Sandown demo for Super5000

  • Virgin Australia Supercars Championship
  • |
  • 11/09/2017
  • By Mitchell Adam

The new PAYCE and Wilson Security Super5000 project will make its public debut at this weekend’s Wilson Security Sandown 500, with Supercars driver Garth Tander behind the wheel.

Being developed with a view to joining the support bill as a new class in 2018, the retro-inspired open-wheeler is powered by a 5.0-litre, V8 Supercars engine and Albins transaxle gearbox.

Supercars retains category management rights for the project, which in July joined forces with Chris Lambden’s Formula Thunder 5000.

Tander is slated to drive the car during demonstration sessions this Saturday and Sunday, having been part of the development work so far with Lee Holdsworth and Alex Davison.

Roughly 400km of running has been completed across sessions at Phillip Island, Mallala and Adelaide International Raceway in recent months.

Designer Oscar Fiorinotto of Supashock Racing Engineering says spectacle is the focus, rather than outright speed, describing the car as a “baby brother or sister of the Lola T332” that dominated Formula 5000 when it was introduced in 1973.

“We haven’t focused on building what I would call the fastest widget in the box, but it’s certainly going to be the most entertaining,” Fiorinotto told Supercars.com

“We’ve developed a project that is high-drag [aerodynamically], to promote really good passing, it’s easy to drive, good gearbox, really good solid mechanical grip as well, because everything is designed in-house.

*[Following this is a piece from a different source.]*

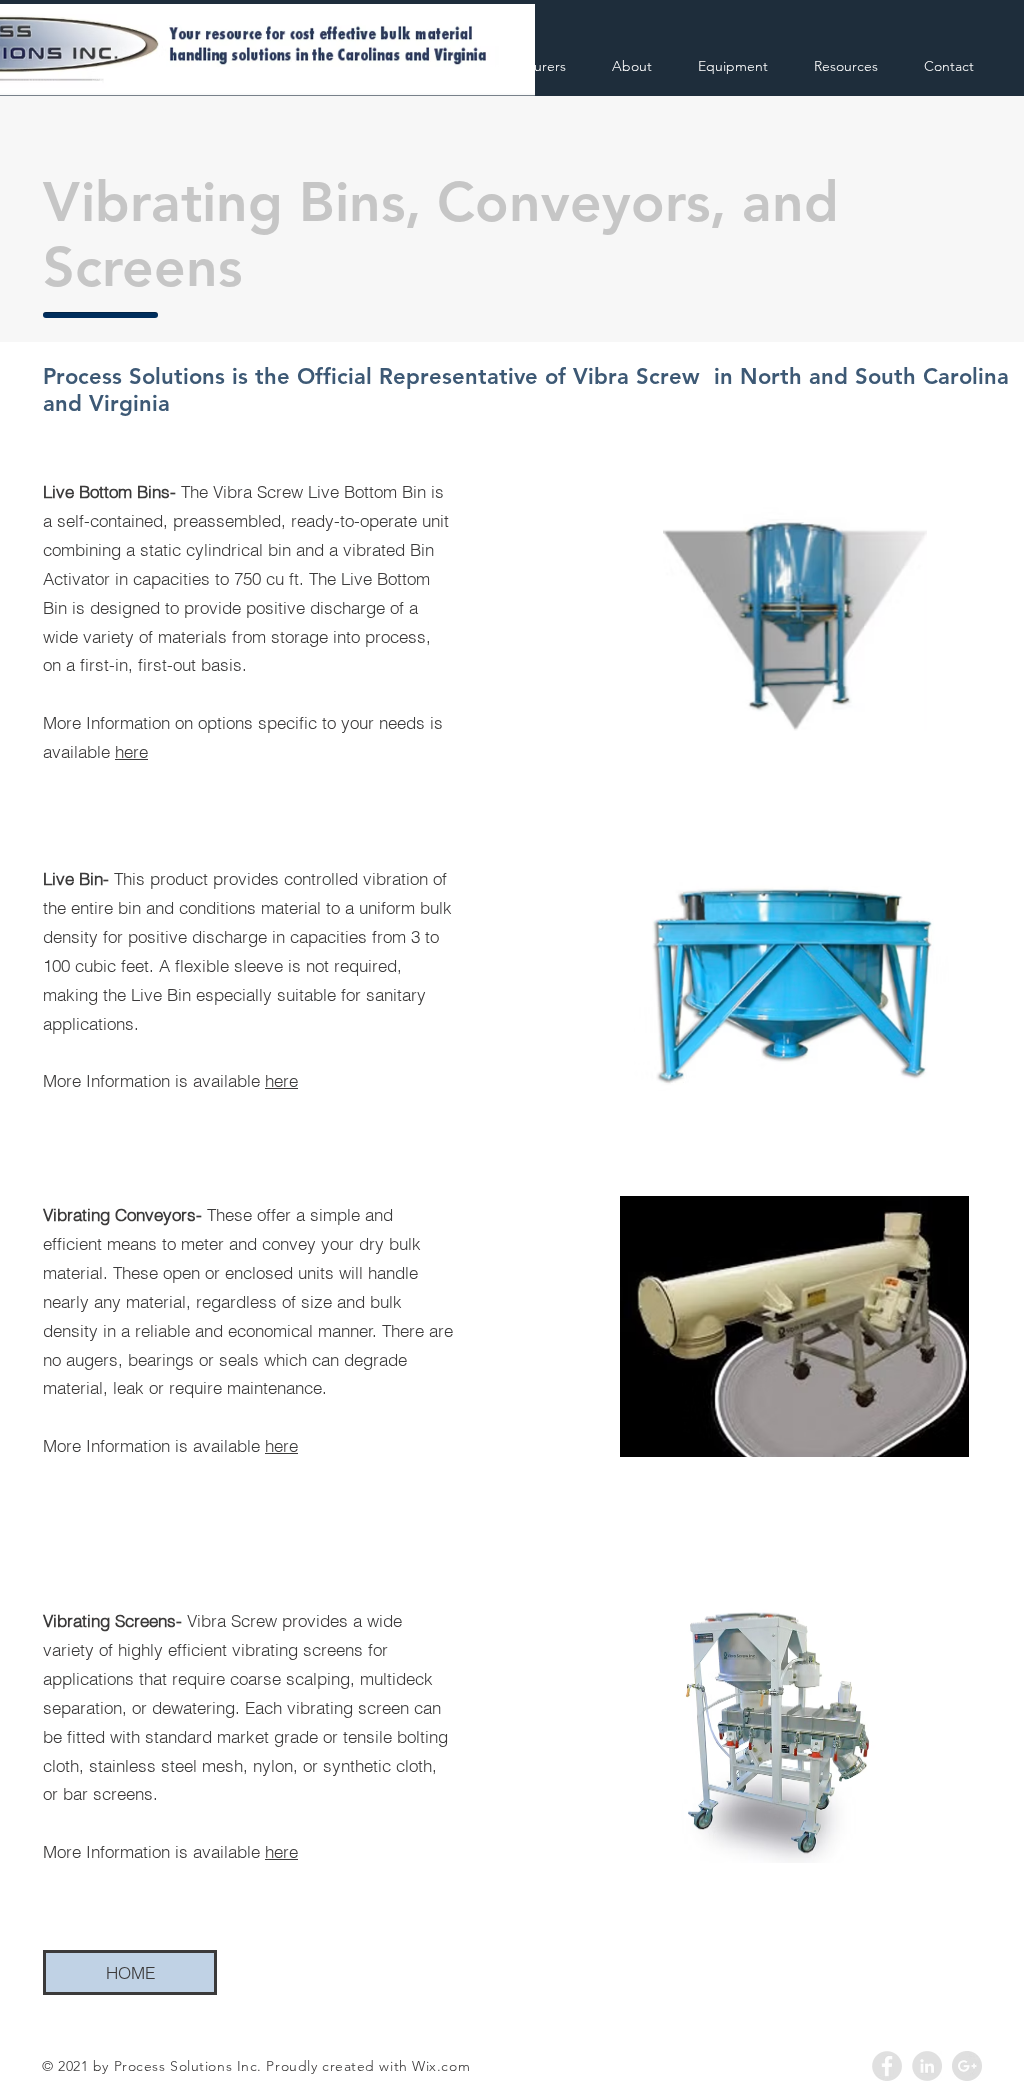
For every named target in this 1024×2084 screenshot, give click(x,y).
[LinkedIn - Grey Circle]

“It’s got our own suspension, it’s got a very unique suspension system, so it doesn’t run roll bars, it runs its roll control through its dampers. It puts its power down beautifully, and it conforms to the FIA safety standards.

“It sounds great, it looks good. I think it’s achieved targets in the sense that it was to deliver a highly entertaining product, rather than just another open-wheeler.”

Fiorinotto says the Super5000 is unlike other single-seaters, channelling what he believes is a big part of the success of Supercars.

“Australians are looking for an association and an emotional attachment to a particular series,” he added.

“Supercars has that. It’s got noise, it’s got a spectacle in that the cars are close, but there’s a level of rawness to it.

“It’s not a clinical championship, and it’s no different to NASCAR in the States. We’ve developed exactly that.

“It’s not clinical, it’s not a Formula 1 car, it’s raw. It’s got very high drag, designed intentionally so we can race the cars and pass cars and have a really entertaining battle.”